[Supplied information Boundary: Start]
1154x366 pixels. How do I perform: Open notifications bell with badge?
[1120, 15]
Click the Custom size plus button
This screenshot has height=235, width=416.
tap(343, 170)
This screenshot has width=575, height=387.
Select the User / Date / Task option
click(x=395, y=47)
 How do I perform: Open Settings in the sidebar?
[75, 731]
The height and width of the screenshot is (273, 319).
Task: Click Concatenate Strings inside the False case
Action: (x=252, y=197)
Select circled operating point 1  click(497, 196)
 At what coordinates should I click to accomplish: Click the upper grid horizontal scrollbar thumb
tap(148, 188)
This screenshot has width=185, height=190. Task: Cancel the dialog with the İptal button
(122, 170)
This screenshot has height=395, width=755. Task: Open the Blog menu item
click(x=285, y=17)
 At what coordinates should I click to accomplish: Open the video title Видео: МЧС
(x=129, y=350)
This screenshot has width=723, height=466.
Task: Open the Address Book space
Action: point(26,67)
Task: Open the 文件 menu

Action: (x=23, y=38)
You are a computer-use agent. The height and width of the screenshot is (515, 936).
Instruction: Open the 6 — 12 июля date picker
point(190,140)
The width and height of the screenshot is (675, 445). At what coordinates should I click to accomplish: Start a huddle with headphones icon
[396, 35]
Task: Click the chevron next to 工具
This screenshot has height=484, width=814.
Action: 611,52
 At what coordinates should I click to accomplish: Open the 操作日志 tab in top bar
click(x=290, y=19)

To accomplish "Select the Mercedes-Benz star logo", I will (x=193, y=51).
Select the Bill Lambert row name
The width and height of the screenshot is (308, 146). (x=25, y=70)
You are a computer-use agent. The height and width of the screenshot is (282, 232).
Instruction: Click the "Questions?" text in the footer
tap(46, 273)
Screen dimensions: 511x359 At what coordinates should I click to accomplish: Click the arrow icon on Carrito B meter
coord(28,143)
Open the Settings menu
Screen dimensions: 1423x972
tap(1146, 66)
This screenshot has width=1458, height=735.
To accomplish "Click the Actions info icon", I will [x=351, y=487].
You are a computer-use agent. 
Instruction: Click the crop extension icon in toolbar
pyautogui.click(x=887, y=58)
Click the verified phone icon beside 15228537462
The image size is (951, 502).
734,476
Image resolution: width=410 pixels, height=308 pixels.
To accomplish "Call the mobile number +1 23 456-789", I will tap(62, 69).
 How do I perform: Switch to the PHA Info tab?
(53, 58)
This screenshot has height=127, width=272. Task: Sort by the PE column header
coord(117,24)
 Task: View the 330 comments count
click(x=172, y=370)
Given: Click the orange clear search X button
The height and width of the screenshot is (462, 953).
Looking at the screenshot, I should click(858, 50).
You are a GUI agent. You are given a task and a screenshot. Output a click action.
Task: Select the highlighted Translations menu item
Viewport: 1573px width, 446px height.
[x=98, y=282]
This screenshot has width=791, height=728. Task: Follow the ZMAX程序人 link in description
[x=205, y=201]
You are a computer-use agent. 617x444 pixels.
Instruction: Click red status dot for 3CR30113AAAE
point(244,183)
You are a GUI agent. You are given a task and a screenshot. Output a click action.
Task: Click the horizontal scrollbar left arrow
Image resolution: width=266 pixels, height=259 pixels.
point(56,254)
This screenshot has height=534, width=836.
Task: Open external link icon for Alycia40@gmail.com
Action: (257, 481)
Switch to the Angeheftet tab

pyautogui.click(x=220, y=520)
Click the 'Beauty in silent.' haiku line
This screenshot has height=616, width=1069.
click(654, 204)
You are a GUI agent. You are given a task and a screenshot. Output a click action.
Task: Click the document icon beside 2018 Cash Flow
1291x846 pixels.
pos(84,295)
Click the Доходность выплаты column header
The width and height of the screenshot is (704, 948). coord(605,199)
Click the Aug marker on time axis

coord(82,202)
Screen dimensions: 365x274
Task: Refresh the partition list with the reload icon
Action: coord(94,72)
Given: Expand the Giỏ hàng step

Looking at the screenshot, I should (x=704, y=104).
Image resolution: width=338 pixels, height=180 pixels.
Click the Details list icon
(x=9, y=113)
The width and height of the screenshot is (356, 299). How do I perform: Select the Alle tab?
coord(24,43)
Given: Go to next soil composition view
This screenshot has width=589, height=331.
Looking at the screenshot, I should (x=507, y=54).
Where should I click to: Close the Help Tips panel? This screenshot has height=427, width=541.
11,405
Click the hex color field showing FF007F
[Supplied information Boundary: End]
Which lines of the data include the string "will"? Find them and copy each one.

* Finished task:
To accomplish "Select the Mercedes-Benz star logo", I will (x=193, y=51).
To accomplish "Click the Actions info icon", I will [x=351, y=487].
To accomplish "Call the mobile number +1 23 456-789", I will tap(62, 69).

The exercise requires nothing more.